[SUPPLIED MATERIAL — start]

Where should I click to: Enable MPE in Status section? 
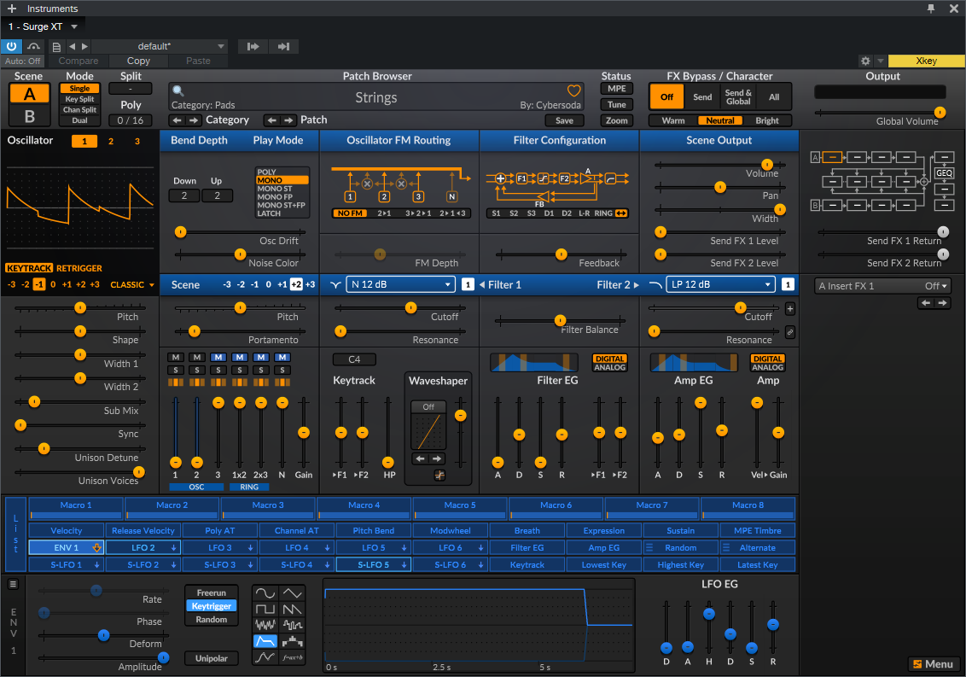pyautogui.click(x=616, y=89)
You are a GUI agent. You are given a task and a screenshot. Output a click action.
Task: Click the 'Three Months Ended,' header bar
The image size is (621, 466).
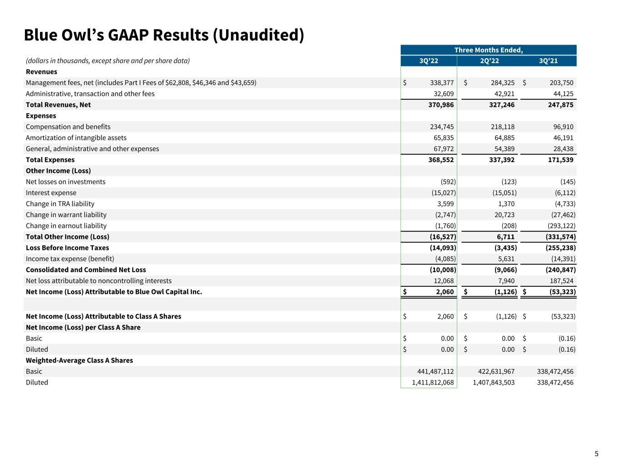[488, 50]

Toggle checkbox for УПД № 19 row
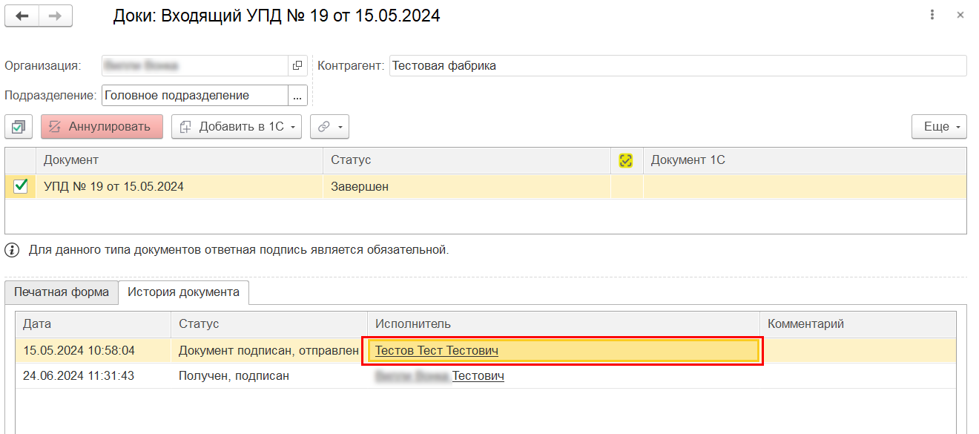point(21,187)
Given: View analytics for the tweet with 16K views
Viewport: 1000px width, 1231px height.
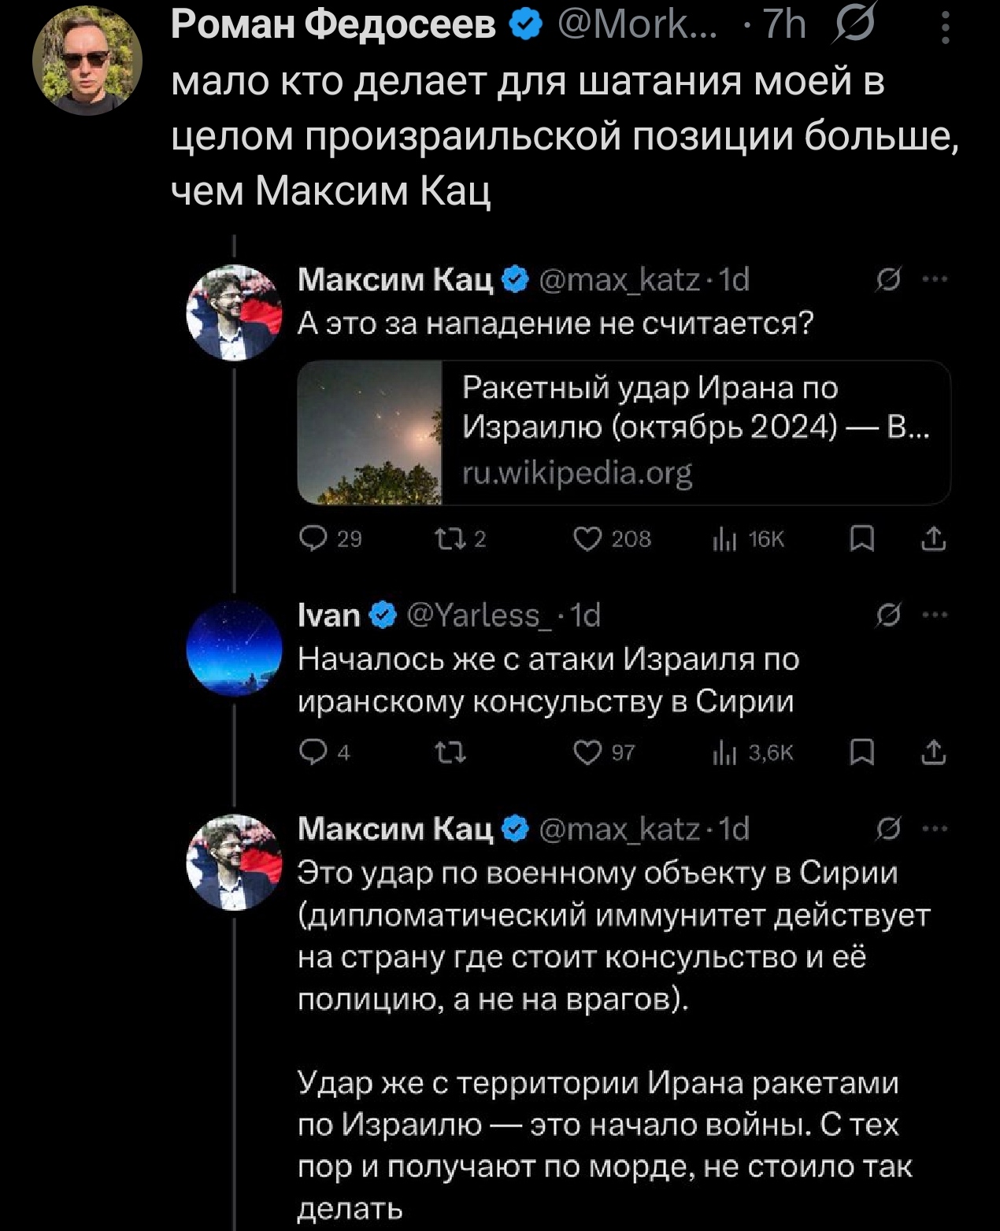Looking at the screenshot, I should point(721,538).
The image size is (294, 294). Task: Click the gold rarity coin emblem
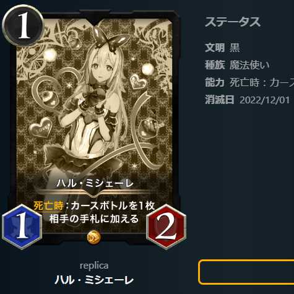[x=94, y=237]
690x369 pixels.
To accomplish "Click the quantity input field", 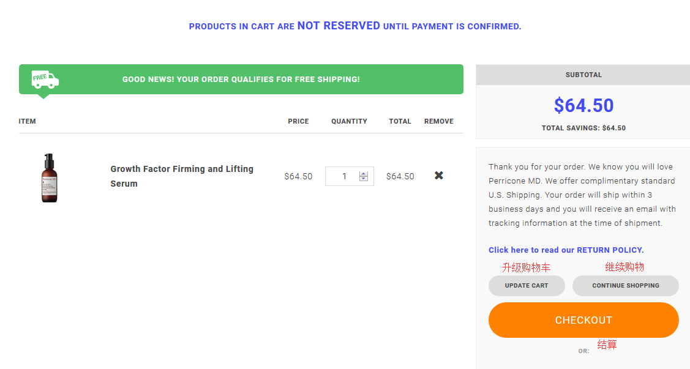I will [343, 176].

[SUPPLIED MATERIAL — finish]

WHAT YOU SHOULD DO » Using the listing above, repeat word for word each line from the one with "Toggle checkbox for УПД № 19 row" down to the one with "690x369 pixels.", both included. Omit all pictures.

ANSWER BELOW »
Toggle checkbox for УПД № 19 row
point(21,187)
Given: View analytics for the tweet with 16K views
Viewport: 1000px width, 1231px height.
Looking at the screenshot, I should point(721,538).
The image size is (294, 294). Task: Click the gold rarity coin emblem
[x=94, y=237]
690x369 pixels.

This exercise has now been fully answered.